Juan Carlos Rojas-Sánchez receives an ERC Consolidator grant for his work in spintronics

Manipulating the magnetization of materials on extremely short time scales, in the picosecond range, is a highly coveted grail for information technologies. The complex magneto-optical techniques currently used are difficult to integrate spintronics into devices. To overcome these constraints, Juan Carlos Rojas-Sánchez of the Institut Jean Lamour (CNRS/Université de Lorraine) and one of the PIs of the ULTIMATE-I project has received an ERC Consolidator grant for his Magnetallien project.

In spintronics, components are controlled by a quantum parameter of electrons: the spin. This approach promises much more powerful and energy-efficient integrated circuits and components but faces many technical challenges.
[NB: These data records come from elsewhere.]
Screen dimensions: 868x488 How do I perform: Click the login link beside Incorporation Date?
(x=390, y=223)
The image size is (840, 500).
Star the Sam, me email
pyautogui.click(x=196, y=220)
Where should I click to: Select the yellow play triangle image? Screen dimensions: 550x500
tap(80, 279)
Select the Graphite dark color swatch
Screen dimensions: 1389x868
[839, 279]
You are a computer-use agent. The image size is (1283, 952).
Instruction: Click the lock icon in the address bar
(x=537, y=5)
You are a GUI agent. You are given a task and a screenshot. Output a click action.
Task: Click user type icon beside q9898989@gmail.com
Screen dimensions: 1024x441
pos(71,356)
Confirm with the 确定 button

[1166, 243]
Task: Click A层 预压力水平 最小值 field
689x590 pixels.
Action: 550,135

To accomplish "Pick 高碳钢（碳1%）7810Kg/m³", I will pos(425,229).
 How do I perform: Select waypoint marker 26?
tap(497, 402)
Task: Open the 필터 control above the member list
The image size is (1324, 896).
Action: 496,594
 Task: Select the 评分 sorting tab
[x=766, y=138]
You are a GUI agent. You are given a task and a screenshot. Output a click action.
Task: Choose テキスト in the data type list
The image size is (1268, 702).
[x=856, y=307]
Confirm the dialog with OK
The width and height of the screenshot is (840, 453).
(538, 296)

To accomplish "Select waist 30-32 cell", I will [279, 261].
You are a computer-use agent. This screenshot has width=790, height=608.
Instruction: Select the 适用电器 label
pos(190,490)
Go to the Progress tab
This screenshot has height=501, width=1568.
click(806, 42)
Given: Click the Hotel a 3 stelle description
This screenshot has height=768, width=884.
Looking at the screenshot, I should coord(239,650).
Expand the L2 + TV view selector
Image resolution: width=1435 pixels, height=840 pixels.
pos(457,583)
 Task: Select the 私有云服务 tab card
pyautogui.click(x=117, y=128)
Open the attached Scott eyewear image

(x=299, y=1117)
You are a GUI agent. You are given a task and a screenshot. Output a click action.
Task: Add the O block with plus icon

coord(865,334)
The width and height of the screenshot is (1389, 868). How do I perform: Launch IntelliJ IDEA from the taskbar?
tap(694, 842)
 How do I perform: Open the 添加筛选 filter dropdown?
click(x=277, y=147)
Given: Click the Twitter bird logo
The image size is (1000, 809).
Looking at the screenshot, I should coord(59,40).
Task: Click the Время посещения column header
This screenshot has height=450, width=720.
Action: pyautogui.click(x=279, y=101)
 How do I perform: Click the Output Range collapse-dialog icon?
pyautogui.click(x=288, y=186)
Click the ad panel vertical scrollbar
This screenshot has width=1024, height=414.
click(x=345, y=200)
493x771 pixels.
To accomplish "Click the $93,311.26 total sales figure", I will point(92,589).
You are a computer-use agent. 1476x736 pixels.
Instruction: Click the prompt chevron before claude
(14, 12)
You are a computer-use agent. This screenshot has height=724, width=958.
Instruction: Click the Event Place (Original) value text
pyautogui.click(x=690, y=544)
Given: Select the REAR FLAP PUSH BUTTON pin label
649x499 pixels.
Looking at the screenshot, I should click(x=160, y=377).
“To achieve this goal, I am interested in materials where there is a strong coupling between spin and orbit,” explains Juan Carlos Rojas-Sánchez, a CNRS researcher at the Institut Jean Lamour (CNRS/Université de Lorraine). For example, when an electric current is passed through a platinum nanowire, it scatters the electrons in opposite directions according to their spin orientation, creating a spin current that can be injected into an adjacent magnetic layer. This phenomenon has applications such as memories, sensors or the realization of logic circuits.

Different approaches are envisaged to study and control this key ingredient: the spin-orbit coupling. For example, by generating a spin current in a thin layer of magnetic material and injecting it into a neighbouring layer. Understanding and exploiting this phenomenon on the picosecond time scale remains a challenge. It is currently only possible to obtain a signal of up to a hundred gigahertz using lasers and particularly “heavy” optical means,” notes Juan Carlos Rojas-Sanchez. I want to reduce the cost and size of the devices by exploiting new physical systems that use spin-orbit interaction.

To this end, he has set up the MAGNETALLIEN project, for which he has just been awarded this ERC Consolidator grant.